- **Document segment**:
——

Volume replacement is an increasingly popular choice for cosmetic surgery. In short, volume replacement is a process by which areas in which fat has been depleted due to injury or the natural aging process are replaced with injected materials, filling out hollowed or sagging areas, and creating a taut surface for the skin.
Any number of materials are available to cosmetic surgeons for volume replacement, including silicone and other synthetic materials, as well as natural materials such as collagen; but one of the safest and most common materials used for volume replacement is fat removed from the patient through liposuction, whether as part of another cosmetic surgery procedure or done solely for volume replacement purposes. Once removed, this fat is strategically reinjected into the face to fill out hollowed or wrinkled areas, leaving the patient with smoother, healthier-looking features.
The results of facial volume replacement are, in many ways, similar to the results of a facelift, in that the added fat lifts the skin and can be used to resculpt the facial features, creating a more vibrant, youthful appearance.
What are the Benefits?
Facial volume replacement can be used for a number of cosmetic purposes, including the following:
- To fill in nasolabial folds, or the ‘laugh lines’ that run from the nose down to the corners of the mouth.
- To fill in hollowed areas in the cheeks or under the eyes from loss of facial fat as a result of aging.
- To enhance thin lips.
- To enhance the jawline and cheekbones.
Because the cosmetic surgeon injects fat from the patient’s own body, risks of allergic reactions and other problems are minimal.
What are the Drawbacks?
The effects of volume replacement are not permanent, and depending on the rate at which the patient metabolizes the fat, repeat treatment may be necessary to maintain optimal results.

——

- **Given records**:
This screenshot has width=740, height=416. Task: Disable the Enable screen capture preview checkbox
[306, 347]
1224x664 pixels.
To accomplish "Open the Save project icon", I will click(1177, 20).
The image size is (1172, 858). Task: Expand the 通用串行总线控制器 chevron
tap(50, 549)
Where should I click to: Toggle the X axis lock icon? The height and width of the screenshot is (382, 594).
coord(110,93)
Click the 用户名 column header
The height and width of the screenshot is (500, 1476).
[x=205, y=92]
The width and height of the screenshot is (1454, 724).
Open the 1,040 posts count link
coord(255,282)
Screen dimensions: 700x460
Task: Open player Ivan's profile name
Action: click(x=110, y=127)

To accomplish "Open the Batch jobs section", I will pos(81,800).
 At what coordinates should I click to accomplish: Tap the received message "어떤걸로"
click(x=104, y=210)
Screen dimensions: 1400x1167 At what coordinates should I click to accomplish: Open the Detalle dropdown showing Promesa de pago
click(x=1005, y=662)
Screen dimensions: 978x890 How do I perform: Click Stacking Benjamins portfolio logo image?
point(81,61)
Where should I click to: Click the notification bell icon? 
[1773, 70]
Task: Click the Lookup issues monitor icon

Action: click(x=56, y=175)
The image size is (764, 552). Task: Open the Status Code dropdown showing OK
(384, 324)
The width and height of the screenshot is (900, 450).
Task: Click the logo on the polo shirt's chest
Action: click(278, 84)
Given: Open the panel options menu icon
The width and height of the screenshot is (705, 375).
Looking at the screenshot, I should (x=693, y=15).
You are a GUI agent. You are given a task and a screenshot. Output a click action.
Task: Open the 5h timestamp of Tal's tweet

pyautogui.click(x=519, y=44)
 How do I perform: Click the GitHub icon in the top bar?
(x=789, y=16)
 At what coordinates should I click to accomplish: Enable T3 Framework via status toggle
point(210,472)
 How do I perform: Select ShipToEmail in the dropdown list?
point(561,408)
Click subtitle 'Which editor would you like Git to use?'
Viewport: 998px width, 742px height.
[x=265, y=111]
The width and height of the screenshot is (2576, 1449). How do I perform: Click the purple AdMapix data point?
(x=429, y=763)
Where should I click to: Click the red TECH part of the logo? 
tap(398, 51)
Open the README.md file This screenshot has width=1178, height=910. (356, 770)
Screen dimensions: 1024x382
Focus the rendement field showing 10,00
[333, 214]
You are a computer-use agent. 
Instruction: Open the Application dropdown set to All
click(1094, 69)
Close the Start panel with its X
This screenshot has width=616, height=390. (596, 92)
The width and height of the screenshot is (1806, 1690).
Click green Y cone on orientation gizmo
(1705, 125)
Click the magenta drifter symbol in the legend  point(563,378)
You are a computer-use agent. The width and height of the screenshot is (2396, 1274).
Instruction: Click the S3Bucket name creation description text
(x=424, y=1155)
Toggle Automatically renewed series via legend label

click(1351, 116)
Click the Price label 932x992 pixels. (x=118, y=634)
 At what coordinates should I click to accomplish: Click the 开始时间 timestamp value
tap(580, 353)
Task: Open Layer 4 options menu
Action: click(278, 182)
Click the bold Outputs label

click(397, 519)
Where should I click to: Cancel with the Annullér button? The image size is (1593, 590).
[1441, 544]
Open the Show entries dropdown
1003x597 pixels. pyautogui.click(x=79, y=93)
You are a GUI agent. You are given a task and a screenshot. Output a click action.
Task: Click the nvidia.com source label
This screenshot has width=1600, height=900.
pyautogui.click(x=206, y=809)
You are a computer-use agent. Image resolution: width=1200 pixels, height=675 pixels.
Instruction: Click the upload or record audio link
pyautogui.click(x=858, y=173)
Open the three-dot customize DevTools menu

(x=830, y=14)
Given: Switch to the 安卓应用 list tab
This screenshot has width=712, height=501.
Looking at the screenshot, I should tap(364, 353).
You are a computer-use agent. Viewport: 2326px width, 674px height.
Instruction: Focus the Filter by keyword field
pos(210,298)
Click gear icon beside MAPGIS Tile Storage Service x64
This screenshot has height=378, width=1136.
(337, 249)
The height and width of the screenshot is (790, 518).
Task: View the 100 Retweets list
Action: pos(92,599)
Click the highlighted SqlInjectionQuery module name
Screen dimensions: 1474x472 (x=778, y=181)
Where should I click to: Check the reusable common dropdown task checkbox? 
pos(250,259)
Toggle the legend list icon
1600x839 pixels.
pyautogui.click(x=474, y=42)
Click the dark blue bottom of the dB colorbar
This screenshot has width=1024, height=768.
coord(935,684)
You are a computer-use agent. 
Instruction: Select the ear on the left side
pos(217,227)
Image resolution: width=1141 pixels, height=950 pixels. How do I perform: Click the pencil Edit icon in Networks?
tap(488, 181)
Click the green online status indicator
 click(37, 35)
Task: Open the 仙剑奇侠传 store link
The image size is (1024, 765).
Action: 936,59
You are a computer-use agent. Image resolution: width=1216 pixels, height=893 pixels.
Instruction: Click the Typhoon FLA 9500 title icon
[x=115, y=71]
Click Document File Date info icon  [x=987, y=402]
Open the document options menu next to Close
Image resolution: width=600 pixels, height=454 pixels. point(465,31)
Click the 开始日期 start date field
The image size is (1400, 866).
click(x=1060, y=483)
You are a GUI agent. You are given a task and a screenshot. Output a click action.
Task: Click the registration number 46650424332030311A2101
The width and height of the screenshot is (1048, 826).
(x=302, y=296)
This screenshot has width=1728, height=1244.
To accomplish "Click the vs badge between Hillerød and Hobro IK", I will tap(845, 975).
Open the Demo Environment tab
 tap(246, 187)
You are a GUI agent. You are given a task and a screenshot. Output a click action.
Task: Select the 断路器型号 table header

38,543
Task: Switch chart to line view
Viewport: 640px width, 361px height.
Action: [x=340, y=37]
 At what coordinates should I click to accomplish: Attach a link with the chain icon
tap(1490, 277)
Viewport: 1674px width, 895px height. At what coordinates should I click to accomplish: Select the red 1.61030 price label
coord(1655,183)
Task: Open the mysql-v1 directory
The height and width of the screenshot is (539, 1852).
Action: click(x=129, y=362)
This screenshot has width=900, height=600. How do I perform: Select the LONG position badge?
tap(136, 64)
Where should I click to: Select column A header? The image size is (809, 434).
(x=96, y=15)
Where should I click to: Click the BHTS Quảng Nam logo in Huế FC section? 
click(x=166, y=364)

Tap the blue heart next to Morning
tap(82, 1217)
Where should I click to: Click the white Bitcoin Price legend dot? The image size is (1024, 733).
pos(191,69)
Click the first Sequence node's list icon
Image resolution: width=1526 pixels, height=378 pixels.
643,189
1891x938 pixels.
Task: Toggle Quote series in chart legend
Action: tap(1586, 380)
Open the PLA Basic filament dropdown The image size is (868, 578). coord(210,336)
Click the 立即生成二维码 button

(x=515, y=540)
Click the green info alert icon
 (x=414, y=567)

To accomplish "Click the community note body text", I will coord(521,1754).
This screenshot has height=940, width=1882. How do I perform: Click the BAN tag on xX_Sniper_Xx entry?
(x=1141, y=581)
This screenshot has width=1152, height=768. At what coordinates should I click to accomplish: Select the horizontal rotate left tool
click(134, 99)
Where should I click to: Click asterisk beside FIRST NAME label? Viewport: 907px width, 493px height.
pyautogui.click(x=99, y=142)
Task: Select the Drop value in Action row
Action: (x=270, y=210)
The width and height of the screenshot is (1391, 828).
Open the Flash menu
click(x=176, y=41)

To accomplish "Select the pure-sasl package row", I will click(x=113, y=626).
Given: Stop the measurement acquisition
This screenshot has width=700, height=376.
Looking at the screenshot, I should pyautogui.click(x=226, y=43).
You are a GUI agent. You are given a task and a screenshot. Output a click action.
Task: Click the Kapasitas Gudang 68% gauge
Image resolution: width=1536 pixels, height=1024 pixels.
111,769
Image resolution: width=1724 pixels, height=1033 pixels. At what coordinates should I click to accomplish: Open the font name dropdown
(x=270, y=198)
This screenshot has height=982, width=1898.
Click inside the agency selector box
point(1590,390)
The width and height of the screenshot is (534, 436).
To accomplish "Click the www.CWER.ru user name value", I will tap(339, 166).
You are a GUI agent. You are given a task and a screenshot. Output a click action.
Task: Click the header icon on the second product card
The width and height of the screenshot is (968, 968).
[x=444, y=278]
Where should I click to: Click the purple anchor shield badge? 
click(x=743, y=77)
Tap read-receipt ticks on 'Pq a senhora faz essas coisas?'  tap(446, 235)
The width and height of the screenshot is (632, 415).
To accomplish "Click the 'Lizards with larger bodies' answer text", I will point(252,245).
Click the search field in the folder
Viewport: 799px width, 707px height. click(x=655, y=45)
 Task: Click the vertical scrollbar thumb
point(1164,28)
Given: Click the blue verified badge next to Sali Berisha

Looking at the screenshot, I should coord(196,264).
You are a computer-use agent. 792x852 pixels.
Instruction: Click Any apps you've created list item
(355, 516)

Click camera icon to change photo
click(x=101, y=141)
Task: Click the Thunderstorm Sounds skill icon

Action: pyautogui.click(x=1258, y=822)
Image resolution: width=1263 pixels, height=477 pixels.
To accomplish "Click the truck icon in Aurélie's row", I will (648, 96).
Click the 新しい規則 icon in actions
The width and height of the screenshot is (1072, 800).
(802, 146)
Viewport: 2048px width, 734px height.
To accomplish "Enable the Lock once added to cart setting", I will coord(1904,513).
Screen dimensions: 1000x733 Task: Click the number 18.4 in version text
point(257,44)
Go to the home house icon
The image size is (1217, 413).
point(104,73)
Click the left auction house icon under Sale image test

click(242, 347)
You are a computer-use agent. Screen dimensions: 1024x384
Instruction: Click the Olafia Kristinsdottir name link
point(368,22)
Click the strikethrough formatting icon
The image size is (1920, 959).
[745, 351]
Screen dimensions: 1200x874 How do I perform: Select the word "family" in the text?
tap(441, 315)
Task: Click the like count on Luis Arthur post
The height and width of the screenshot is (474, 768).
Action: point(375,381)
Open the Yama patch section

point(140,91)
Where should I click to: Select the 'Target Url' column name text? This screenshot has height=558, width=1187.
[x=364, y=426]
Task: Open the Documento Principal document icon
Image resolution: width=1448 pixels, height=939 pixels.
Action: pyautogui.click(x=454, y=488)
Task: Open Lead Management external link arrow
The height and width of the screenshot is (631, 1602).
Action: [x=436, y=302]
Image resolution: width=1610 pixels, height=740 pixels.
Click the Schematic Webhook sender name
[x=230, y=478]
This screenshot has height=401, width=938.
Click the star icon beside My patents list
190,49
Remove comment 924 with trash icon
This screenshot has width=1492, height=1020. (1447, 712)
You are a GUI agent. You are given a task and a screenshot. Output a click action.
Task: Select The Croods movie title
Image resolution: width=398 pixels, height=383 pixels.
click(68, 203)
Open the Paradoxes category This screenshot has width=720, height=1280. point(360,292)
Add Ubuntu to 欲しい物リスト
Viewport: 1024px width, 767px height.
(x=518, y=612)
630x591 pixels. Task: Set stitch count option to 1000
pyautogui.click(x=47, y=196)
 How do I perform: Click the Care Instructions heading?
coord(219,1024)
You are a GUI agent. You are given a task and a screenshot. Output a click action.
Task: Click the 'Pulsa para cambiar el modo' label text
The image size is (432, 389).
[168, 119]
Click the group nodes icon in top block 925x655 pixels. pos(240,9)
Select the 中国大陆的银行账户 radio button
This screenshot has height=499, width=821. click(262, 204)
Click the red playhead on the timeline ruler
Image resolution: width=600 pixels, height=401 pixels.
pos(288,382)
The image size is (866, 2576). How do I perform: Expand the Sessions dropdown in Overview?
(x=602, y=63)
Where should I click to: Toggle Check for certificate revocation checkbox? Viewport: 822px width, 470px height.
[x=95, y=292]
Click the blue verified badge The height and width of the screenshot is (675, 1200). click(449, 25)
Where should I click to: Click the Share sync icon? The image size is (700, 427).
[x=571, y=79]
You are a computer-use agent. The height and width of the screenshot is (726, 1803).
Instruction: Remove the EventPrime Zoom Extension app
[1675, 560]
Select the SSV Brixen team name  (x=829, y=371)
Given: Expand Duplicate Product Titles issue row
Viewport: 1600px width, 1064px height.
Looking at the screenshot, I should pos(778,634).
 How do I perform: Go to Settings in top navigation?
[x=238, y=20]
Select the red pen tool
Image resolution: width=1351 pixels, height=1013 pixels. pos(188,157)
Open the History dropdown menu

——

- **What to do**:
A - In the volume replacement article, why are the risks of allergic reactions minimal?
B - Rewrite the volume replacement article starting at "- To fill in hollowed" and ending at "maintain optimal results.", using "additional treatment" in place of "repeat treatment".
C - Carry the volume replacement article forward from its last sentence.

- **Answers provided**:
A - The cosmetic surgeon injects fat from the patient's own body.

B -
- To fill in hollowed areas in the cheeks or under the eyes from loss of facial fat as a result of aging.
- To enhance thin lips.
- To enhance the jawline and cheekbones.
Because the cosmetic surgeon injects fat from the patient’s own body, risks of allergic reactions and other problems are minimal.
What are the Drawbacks?
The effects of volume replacement are not permanent, and depending on the rate at which the patient metabolizes the fat, additional treatment may be necessary to maintain optimal results.

C -
Also, while areas treated are ‘overfilled’ to accommodate reabsorption of some of the injected fat, different people reabsorb fat at different rates, so in some patients, fat is reabsorbed more quickly and more completely, requiring additional treatments. Areas that most often require repeated procedures are the nasiolabal folds, or ‘laugh lines,’ and the area between the eyebrows. Areas with greatest fat retention (which subsequently require repeat treatments less often) include the cheeks and lower eyelids.
How is the Procedure Performed?
Facial volume replacement consists of two basic steps.
In the first step, fat is removed through tumescent liposuction, a liposuction process performed under local anesthesia that allows fat to be removed with far less bleeding and bruising than traditional liposuction procedures. The liposuction is performed on an area with sufficient excess fat to accommodate the volume replacement—usually the hips, stomach area, or the thighs. The fat is then purified and prepared to be reinserted.
The second step is to reinject the fat. During this step, also performed under local anesthesia, the surgeon reinserts the fat, small amounts at a time, into the area to be filled out.
The recovery process usually involves minor swelling and bruising, which should subside within a couple of days.